Yunus Emre’s divan found in Vatican archives
A new divan of Yunus Emre, one of the most important figures of Turkish-Islamic folk thought, has come to light in the digital inscriptions shared by the Vatican Library over the internet.
Himmet Büke, an academic from Mehmet Akif Ersoy University, identified a new divan, which contains nearly 200 poems, among the digital collections of Turkish manuscripts shared by the Vatican Library.
Büke shared his findings at the meeting of the International Yunus Emre and World Language Turkish Information Festival.
He stressed that the divan has not surfaced and has not been examined before.
Noting that the inscription was copied about 400 years ago, the academic stated that there were nearly 200 poems in the work consisting of 196 leaves.
“While the poems are compatible with the Old Anatolian Turkish, they also contain archaic elements,” Büke noted.

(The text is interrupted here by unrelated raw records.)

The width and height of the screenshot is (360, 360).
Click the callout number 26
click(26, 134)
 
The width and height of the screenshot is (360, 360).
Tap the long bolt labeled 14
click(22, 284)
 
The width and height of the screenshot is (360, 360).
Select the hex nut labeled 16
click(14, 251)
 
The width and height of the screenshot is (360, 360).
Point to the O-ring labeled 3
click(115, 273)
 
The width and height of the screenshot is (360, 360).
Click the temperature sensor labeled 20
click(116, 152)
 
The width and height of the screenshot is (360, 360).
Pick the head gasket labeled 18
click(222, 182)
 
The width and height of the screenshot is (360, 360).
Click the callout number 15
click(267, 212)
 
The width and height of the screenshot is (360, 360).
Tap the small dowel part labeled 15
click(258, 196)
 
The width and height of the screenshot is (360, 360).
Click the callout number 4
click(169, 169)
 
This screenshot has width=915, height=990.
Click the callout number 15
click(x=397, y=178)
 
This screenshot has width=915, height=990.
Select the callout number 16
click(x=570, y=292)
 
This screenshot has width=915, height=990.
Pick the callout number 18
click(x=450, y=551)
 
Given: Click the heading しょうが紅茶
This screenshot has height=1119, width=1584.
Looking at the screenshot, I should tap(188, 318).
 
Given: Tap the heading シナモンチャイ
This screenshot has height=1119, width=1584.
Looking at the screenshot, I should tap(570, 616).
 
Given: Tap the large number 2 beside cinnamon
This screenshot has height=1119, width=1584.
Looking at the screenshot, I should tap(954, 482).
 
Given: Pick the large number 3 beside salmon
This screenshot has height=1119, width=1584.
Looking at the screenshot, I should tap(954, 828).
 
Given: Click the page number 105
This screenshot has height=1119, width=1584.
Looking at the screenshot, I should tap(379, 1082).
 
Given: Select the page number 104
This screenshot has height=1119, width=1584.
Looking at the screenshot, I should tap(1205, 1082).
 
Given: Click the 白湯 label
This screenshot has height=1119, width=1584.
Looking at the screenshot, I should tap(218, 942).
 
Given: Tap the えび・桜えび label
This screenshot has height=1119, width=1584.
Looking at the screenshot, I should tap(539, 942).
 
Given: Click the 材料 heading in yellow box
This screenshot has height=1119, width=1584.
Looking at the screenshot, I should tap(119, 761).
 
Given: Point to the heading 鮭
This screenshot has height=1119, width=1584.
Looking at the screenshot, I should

There are two works of Emre, “Risâletü’n-Nushiyye,” written in 1307, and “Divan,” composed of his poems compiled by his lovers after his death.
The great Sufi thinker and folk poet is considered one of the spiritual architects of Anatolia.
The year 2021 was declared by UNESCO as “the Yunus Emre Year” to commemorate the 750th birth anniversary of the great Turkish Muslim mystic.